Hats enjoyed a resurgence in popularity, with fedoras, boaters, Panama hats, and flat caps making stylish statements. Color became a defining feature, with hats available in a wide array of hues, complemented by decorative hatbands.
Hairstyles were voluminous and meticulously styled with pomade, featuring iconic looks like the pompadour, the jelly roll, and the slick-back. While clean-shaven faces were the norm, James Dean’s signature stubble introduced a more rugged appeal.
Sunglasses became synonymous with Hollywood glamour and masculine cool, while thick-rimmed plastic frames and browline glasses defined eyewear trends. Browline glasses were available in various colors, from classic black to bolder shades like orange.
Waistcoats, while no longer essential for business suits, became a fashion statement in their own right. Contrasting vests in different colors and materials, such as knit or wool doeskin, added a touch of individuality to ensembles.
Shirt collars were predominantly attached, with the rounded club collar experiencing a revival. Button-down collars, tabs, and collar clips were common features. Bold shirt colors gradually gave way to more subdued pastels as the decade progressed.
Neckties showcased a wide array of patterns and colors, from abstract designs to geometric motifs. Materials ranged from silk and wool to the then-novel polyester. Bow ties, initially wide, slimmed down by mid-decade, embracing a longer, more streamlined silhouette. Pre-tied neckwear, while convenient, was associated with a more youthful, schoolboyish look.
Suits were initially characterized by the American sack suit’s loose fit and straight lines. However, the late 1950s witnessed the rise of the continental or Roman-style suit, featuring a narrower silhouette, darts, and side vents.
Casual clothing gained significant traction, with Marlon Brando’s iconic T-shirt in “A Streetcar Named Desire” igniting a trend that endures to this day. Hawaiian shirts, colorful patterned shirts, and corduroy were popular casual choices. The gaucho shirt, a pullover style with an open collar, was a distinctive casual garment.
Trousers were generally wide-legged, often featuring pleats and cuffs. Shorts, frequently pleated and patterned, were worn with over-the-calf socks in the Bermuda style.

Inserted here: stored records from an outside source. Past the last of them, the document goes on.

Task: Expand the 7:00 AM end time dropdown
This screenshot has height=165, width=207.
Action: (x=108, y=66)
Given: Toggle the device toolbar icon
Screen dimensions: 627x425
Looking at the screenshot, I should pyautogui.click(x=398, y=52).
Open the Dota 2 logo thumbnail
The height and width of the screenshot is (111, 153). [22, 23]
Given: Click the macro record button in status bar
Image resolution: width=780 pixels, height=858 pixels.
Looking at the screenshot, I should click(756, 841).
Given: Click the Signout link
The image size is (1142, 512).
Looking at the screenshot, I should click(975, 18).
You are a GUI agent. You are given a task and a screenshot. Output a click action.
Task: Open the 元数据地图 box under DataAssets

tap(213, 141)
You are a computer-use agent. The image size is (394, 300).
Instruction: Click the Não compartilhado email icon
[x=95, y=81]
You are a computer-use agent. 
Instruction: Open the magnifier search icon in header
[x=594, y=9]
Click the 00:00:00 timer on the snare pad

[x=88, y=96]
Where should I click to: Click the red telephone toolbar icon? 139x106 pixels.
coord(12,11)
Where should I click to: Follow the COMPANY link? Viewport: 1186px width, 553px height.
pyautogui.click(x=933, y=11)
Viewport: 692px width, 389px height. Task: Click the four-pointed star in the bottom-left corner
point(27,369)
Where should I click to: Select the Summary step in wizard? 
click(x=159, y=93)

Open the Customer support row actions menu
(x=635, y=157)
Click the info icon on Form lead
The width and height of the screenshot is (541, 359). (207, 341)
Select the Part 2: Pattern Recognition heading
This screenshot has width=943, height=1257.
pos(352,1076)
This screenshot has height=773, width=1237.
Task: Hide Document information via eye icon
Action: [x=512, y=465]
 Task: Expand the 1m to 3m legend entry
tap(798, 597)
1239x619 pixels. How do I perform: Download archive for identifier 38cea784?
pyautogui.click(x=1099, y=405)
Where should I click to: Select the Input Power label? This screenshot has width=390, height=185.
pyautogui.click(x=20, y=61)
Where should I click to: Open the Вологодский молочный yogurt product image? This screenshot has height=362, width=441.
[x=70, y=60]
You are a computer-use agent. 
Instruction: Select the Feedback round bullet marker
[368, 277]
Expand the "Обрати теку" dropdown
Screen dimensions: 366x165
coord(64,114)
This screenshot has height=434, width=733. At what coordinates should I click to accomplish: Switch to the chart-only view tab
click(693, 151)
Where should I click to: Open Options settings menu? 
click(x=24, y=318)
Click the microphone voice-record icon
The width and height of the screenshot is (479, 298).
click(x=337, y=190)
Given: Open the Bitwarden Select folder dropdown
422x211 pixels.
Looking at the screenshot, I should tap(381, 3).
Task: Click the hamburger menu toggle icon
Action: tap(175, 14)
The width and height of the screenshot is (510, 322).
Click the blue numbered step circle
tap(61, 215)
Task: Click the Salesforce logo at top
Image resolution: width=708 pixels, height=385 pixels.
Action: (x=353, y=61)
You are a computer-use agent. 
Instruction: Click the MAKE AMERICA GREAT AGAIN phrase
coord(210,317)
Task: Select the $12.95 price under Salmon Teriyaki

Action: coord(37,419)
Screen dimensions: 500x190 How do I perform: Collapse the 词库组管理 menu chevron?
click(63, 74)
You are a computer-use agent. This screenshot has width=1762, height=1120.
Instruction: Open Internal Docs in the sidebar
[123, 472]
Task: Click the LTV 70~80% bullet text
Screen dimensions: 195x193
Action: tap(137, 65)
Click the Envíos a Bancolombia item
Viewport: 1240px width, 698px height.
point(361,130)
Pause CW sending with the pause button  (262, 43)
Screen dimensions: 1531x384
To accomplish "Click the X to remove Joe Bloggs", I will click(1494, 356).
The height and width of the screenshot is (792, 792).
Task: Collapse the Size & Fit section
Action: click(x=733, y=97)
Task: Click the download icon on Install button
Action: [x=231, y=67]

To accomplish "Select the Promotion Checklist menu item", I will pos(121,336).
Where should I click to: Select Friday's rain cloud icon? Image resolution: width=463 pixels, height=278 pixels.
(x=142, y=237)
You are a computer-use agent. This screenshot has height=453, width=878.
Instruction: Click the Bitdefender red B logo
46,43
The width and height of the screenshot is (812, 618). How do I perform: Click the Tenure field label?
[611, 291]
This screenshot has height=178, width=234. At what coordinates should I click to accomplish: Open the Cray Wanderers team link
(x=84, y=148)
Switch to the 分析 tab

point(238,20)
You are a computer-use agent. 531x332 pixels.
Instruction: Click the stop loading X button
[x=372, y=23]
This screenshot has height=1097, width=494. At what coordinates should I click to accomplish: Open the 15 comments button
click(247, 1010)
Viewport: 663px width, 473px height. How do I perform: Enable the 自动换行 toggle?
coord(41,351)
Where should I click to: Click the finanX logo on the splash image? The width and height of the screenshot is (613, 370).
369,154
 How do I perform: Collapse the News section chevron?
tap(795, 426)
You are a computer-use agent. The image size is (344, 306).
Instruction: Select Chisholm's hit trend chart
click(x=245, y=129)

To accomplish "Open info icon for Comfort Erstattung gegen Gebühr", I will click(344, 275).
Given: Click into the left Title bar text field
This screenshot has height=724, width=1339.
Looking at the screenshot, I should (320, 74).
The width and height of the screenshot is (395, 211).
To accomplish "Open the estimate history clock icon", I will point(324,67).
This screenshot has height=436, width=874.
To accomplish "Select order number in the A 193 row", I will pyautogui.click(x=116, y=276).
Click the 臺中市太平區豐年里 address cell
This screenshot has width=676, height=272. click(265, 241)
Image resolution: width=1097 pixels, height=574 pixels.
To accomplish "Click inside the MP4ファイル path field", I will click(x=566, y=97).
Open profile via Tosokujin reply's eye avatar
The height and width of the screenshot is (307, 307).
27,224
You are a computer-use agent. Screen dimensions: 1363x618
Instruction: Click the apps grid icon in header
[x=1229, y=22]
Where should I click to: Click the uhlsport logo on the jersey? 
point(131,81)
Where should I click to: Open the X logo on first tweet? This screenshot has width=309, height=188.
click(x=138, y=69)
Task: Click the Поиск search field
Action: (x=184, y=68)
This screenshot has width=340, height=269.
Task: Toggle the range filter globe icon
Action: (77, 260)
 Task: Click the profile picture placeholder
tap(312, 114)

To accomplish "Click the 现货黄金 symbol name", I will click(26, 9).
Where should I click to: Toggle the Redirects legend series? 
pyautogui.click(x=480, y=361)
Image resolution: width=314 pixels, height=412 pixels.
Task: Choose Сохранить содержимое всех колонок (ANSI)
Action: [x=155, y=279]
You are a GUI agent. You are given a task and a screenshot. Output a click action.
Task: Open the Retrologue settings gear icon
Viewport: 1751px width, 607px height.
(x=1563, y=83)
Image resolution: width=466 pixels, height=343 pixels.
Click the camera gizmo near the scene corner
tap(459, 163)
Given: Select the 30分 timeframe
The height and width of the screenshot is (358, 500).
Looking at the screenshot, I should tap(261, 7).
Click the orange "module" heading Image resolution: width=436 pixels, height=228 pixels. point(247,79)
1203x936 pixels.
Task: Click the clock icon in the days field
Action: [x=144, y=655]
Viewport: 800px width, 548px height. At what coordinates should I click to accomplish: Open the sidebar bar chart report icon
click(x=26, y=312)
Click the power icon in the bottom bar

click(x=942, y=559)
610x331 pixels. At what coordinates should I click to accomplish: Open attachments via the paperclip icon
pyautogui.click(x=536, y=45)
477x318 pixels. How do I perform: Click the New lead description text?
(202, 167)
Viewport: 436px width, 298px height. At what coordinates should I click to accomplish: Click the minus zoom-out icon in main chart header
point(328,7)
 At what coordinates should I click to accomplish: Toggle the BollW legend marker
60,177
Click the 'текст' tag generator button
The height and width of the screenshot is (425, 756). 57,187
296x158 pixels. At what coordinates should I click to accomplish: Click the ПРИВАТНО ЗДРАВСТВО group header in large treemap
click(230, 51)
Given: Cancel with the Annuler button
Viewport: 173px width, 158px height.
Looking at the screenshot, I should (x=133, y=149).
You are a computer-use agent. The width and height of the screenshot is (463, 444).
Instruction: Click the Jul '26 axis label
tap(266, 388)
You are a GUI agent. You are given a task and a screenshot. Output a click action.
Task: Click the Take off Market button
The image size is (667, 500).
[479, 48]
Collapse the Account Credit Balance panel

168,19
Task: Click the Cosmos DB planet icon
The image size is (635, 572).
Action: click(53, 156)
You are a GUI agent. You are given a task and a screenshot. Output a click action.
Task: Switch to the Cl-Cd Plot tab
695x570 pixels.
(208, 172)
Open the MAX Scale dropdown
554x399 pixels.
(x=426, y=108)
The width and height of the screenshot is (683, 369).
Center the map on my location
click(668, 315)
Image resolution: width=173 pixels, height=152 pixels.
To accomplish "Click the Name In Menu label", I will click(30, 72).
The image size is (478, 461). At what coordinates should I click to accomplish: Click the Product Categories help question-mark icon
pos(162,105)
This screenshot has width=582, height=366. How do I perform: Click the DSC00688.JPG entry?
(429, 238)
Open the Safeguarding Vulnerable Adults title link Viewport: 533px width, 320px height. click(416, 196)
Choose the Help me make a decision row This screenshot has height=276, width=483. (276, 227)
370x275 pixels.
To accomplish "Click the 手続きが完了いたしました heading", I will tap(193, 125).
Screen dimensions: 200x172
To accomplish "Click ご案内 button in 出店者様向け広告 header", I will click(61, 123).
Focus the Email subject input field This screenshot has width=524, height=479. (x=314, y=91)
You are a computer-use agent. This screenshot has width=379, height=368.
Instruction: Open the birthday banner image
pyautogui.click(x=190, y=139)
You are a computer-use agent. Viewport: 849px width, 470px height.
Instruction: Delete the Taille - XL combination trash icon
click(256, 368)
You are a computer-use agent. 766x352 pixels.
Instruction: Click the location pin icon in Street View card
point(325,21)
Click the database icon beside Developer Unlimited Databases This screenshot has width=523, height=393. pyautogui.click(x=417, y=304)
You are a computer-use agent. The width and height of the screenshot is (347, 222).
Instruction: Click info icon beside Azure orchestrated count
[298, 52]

Shoes included classic Oxfords, brogues, saddle shoes, and the short-lived winklepickers. Elvis Presley’s blue suede shoes became a symbol of the era’s rebellious spirit.
Overcoats were typically wide and baggy, crafted from heavy fabrics in subdued colors like brown, gray, and black. Double-breasted styles with patch pockets were particularly popular. Accessories such as woven leather belts with unique buckles, colorful scarves, gloves, socks, and pocket squares allowed for personal expression.